Professor Rowley-Conwy works in the department of Archaeology at Durham University as a professor of Environmental Archaeology. He has a particular interest in pigs and has won two major awards concerning the archaeology of pigs. His pig research determines the seasons of hunting through considering tooth eruption and bone growth.
Concerning a publication titled ‘Wild things in the North? Hunter-Gatherers and the tyranny of the colonial perspective’ he considers the spread and the origins of agriculture. One of his areas of interests includes hunter-gatherers, origins of agriculture and early agriculture.
(Photograph and information from Durham University staff biography page. Found at https://www.dur.ac.uk/archaeology/staff/?id=164)
Tees Archaeology, as part of the Skelton Townscape Heritage Project, is leading a volunteer opportunity working with the local people and any volunteers in investigating and recording Medieval earthworks at Boroughgate in Skelton.
This will include taking part in survey work to create full records of the earthworks, using these records alongside Arial Photographs and results from a Geophysical Survey in order to interpret the earthworks and identify locations for excavations beginning 2018.
The survey work will be taught and no previous experience is required.
Visit http://www.teesarchaeology.com and follow the link titled ‘Skelton Townscape Heritage Project’ or visit http://www.skeltontownscapeheritage.org.uk for more information and the volunteer forms.
(Information above sent via email from Ian Jones, Tees Archaeology)
Eston Hills are a signature feature of Teesside’s landscape. Adam Mead, Durham Archaeology student and Events Coordinator for the society, is project leader on an exciting new endeavour to examine the historical relevance of such an influential area. Titled ICE AND FIRE , the project “aims to explore, record and celebrate the evidence for over ten thousand years of human life, death, ingenuity and persistence.”

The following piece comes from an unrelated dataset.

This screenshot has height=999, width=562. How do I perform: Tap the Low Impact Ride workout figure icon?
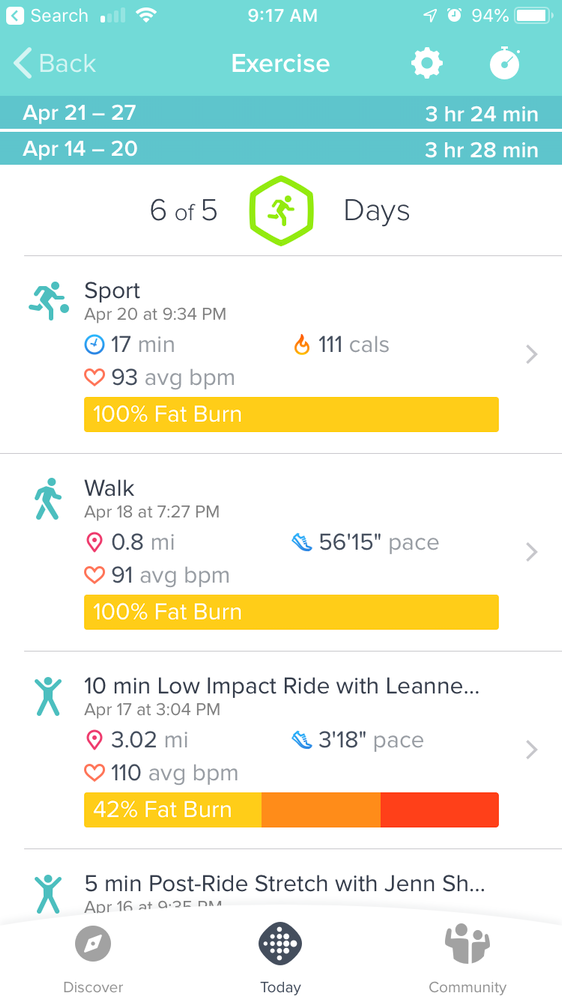(48, 696)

For more information, please visit http://www.estonhillsproject.wordpress.com.
The landscape of the moorland at Flyingdales was completely changed following a devastating wildfire in 2003, destroying 2.5 square kilometres of land. This devastating natural disaster unearthed an abundance of archaeological sites including: Rock Art, Standing Stones, Cairns, Enclosures and Burial Mounds, some of which were previously unknown. There have been many excavations since the fire, most importantly the 2004 Stoupe Brow excavation by Steve Sherlock and this month’s speaker: Blaise Vyner.
Blaise has had 40 years experience as a professional archaeologist, working as County Archaeologist for Cleveland (1978-1991) and has much practical experience and knowledge of the archaeology of Yorkshire and the surrounding areas. Blaise is the author of many books, including ‘Flyingdales: Wildfire and Archaeology’ and is well-known within Teesside Archaeological Society.